▶ **What you have to do**
Answer these questions from the text on language models and human cooperation, one answer per line:
(a) How many dyadic games were the models tested across?
(b) Which model aligns closely with Nash equilibrium predictions?
(c) What kind of decision profile do humans and Llama share?

▶ **Study text**
_ _ _

Large language models replicate and predict human cooperation across experiments in game theory

Large language models (LLMs) are increasingly deployed as decision-making agents in high-stakes domains and as imitators of human behavior in the social and behavioral sciences. Yet how closely LLMs mirror human decision-making remains poorly understood. This gap is critical: misalignment could produce harmful outcomes in practice, while failure to replicate human behavior renders LLMs ineffective as social simulators. Here, we address this gap by replicating large-scale game-theoretic experiments and by introducing a systematic prompting and probing framework for machine-behavioral evaluation. We test three open models typically used to power agents (Llama, Mistral, and Qwen). Across 121 dyadic games spanning four classical game types, Llama reproduces human cooperation patterns with high fidelity, while Qwen aligns closely with Nash equilibrium predictions. Characterizing models through behavioral phenotyping, we find that humans and Llama share an envious decision profile, while Qwen and Mistral exhibit different profiles. An attention-based analysis of payoff salience reveals Llama processes payoff information in a structured, layer-dependent manner absent in Qwen and Mistral, suggesting a mechanistic basis for its closer alignment with human behavior. Population-level behavioral replication is achieved without persona-based prompting, simplifying the simulation process. Extending the experimental parameter space beyond the original human-tested games, we generate and preregister testable hypotheses for novel game configurations. Our findings demonstrate appropriately configured LLMs can replicate aggregate human behavioral patterns, exhibit human-like decision phenotypes, and enable systematic exploration of unexplored experimental spaces, offering a complementary approach to traditional behavioral research that generates new empirical predictions about human social decision-making.

_ _ _

▶ **Supplied entries**
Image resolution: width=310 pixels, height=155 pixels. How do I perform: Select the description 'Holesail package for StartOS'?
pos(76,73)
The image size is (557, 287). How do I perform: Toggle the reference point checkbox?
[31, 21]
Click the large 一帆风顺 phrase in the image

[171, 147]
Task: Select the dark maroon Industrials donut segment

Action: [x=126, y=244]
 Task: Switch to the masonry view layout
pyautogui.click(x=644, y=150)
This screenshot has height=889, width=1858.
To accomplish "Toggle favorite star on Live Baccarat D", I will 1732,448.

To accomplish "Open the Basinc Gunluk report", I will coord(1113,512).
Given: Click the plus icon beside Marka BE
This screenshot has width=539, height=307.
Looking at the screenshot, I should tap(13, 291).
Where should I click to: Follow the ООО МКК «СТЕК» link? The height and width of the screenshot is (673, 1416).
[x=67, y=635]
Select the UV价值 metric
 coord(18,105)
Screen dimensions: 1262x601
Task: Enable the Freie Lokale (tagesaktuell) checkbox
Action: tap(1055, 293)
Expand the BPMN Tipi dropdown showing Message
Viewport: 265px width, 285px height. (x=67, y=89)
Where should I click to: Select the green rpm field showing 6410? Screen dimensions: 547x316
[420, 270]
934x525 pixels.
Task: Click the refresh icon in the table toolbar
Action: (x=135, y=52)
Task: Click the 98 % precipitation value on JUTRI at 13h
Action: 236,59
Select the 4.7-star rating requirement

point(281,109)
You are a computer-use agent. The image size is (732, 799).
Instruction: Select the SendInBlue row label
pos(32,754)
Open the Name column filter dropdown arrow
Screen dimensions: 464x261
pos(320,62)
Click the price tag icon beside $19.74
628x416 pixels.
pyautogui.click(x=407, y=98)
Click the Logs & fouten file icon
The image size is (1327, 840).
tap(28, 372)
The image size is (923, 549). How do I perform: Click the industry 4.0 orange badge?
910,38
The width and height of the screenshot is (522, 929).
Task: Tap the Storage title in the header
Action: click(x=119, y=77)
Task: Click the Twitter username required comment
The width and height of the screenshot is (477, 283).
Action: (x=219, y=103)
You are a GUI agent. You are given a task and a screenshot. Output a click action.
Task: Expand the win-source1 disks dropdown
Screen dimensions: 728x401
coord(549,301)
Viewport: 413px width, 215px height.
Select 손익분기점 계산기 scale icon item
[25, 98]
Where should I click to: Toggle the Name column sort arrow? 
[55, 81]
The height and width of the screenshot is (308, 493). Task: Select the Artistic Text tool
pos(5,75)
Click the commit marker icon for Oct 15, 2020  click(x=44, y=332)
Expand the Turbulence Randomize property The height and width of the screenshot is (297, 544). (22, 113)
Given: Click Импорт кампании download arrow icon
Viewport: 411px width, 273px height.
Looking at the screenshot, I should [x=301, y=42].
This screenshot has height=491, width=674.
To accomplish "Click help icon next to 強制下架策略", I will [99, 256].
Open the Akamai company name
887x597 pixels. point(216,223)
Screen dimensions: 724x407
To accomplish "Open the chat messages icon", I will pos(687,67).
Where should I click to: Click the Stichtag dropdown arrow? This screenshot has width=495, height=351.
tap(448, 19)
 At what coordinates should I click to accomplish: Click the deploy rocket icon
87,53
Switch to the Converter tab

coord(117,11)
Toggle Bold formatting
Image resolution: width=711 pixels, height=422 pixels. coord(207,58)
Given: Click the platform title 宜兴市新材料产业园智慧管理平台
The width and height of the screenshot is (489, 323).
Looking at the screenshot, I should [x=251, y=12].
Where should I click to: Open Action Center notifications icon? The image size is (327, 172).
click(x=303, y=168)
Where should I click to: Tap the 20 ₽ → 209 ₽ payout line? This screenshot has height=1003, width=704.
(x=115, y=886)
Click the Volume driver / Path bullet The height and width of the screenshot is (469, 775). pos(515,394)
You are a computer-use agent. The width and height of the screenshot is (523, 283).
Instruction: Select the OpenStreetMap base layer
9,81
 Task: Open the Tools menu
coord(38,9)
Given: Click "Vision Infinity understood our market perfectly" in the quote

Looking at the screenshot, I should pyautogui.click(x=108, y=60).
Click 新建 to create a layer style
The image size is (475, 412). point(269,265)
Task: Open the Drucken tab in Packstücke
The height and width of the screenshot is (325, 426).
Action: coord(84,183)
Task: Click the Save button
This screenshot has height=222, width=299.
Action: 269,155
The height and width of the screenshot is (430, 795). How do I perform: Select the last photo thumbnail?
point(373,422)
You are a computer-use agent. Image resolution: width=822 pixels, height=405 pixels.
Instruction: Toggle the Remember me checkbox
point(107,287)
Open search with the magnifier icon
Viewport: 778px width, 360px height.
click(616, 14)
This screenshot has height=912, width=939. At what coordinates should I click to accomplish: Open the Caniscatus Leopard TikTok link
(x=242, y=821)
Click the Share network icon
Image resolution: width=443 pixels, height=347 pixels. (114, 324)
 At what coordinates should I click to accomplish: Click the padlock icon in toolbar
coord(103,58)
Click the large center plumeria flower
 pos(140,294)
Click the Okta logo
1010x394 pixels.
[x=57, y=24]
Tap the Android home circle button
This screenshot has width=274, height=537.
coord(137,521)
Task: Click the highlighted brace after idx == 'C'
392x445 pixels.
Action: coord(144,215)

_ _ _

▶ **Answer area**
(a) 121 dyadic games, spanning four classical game types.
(b) Qwen.
(c) An envious decision profile.